• **Required action**
With the string "dropdown" as the filter, copy each matching line from the records.

----------

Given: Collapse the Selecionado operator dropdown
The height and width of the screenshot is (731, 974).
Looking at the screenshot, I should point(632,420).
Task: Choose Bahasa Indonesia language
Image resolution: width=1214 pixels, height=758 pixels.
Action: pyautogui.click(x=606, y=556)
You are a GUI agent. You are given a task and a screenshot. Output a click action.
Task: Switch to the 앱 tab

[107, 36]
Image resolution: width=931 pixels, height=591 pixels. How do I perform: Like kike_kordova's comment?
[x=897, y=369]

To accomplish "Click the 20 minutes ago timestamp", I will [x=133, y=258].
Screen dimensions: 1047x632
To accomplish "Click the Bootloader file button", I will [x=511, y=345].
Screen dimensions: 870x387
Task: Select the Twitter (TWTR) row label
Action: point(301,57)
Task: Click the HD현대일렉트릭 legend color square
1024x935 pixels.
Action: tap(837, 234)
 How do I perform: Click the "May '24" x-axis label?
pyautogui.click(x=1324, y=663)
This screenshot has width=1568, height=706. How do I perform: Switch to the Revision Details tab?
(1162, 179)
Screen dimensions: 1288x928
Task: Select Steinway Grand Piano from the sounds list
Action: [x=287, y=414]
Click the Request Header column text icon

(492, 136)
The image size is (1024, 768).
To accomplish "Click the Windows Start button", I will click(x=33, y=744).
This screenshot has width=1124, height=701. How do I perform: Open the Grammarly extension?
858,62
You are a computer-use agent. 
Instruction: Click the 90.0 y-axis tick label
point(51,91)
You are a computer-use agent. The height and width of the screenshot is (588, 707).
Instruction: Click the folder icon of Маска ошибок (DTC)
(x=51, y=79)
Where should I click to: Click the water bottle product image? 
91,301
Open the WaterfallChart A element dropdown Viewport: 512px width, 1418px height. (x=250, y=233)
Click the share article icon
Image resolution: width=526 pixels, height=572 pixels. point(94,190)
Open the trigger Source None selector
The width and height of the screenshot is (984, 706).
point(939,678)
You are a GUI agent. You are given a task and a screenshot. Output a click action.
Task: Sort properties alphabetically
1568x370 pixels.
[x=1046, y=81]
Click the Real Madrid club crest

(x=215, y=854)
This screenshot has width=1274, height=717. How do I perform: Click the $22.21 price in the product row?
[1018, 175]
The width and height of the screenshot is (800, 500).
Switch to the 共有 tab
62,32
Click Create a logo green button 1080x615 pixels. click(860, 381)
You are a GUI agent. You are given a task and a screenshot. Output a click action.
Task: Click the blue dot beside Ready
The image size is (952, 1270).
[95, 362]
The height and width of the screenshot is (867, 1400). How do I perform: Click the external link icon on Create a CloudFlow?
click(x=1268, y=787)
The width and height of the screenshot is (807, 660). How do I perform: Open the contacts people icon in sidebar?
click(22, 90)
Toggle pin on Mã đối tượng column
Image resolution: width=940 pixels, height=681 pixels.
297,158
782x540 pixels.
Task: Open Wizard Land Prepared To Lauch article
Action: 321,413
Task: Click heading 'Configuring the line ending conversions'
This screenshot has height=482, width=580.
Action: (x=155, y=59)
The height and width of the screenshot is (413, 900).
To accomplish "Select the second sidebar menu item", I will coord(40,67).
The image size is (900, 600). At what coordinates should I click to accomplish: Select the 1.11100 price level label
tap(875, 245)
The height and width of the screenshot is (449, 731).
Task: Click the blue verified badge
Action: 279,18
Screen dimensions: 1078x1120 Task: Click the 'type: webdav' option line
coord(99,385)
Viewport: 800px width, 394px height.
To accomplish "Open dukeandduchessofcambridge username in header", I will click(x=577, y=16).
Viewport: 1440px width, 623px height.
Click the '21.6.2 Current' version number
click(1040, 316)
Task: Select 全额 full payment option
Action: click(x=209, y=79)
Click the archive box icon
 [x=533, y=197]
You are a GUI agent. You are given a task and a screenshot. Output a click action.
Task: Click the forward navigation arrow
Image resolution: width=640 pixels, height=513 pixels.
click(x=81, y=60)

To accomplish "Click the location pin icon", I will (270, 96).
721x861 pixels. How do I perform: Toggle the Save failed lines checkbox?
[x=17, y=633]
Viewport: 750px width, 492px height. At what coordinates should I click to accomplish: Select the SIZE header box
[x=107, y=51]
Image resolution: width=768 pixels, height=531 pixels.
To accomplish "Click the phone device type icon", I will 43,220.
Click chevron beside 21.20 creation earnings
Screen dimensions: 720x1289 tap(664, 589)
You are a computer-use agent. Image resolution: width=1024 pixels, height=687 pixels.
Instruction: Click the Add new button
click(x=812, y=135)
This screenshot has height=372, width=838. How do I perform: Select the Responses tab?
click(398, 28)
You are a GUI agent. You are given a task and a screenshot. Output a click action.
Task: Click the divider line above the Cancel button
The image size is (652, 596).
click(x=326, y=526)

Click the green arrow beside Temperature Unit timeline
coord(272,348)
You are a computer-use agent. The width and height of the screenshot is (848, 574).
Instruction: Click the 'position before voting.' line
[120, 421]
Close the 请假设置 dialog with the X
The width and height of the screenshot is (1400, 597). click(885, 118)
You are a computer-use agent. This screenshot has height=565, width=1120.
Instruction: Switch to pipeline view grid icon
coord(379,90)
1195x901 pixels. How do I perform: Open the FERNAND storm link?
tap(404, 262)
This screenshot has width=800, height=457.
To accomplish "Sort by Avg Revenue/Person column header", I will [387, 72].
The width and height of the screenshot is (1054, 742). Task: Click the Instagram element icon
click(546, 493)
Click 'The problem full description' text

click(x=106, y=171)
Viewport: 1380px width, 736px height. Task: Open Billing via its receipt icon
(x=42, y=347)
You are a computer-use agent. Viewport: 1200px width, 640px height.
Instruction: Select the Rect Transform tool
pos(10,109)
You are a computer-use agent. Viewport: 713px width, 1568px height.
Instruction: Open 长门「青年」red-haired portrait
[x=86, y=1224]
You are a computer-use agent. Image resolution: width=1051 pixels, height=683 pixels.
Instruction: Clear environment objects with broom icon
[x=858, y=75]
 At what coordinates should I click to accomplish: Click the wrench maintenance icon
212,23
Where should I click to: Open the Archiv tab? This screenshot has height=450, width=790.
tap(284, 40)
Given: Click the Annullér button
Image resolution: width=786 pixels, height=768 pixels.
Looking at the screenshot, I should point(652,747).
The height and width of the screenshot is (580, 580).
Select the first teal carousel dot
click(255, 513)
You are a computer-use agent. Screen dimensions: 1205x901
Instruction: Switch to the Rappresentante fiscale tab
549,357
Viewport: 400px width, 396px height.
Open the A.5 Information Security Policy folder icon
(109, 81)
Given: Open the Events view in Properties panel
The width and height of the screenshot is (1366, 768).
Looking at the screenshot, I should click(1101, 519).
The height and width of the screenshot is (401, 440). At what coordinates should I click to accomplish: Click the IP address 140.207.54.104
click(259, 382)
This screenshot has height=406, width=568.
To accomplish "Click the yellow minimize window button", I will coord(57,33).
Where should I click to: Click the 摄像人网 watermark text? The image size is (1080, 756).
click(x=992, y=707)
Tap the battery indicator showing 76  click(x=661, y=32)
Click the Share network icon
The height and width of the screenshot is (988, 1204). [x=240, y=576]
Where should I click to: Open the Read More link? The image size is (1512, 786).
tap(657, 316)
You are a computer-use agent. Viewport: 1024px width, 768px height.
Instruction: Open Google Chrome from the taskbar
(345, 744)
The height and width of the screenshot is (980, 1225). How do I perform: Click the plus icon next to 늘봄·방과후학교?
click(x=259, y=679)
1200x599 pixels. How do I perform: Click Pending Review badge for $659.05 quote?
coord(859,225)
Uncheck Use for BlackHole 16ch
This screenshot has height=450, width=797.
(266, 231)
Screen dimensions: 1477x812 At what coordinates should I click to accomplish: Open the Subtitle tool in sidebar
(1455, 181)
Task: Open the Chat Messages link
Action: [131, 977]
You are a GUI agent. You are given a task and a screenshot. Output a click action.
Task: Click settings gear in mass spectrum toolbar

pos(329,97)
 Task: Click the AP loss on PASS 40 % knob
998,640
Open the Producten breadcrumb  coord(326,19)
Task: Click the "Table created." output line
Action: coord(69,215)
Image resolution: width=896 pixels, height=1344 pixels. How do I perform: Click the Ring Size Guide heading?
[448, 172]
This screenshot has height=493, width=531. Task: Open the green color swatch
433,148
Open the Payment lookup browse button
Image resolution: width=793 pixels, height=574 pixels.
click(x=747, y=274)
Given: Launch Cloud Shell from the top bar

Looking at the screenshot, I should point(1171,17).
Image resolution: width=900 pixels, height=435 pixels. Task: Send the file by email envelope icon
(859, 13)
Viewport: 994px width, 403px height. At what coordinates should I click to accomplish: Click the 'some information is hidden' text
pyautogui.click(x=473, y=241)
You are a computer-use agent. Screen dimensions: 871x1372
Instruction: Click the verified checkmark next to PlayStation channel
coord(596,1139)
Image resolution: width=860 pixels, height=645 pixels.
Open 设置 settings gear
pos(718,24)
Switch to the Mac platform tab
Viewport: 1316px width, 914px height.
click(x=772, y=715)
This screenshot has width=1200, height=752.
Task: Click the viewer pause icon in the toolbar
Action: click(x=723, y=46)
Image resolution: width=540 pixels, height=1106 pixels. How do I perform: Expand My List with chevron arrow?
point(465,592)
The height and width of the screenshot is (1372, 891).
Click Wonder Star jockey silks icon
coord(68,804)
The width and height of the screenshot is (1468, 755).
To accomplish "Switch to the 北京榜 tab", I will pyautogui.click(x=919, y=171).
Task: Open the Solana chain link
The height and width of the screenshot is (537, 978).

----------

• **Answer to the problem**
Given: Collapse the Selecionado operator dropdown
Open the WaterfallChart A element dropdown Viewport: 512px width, 1418px height. (x=250, y=233)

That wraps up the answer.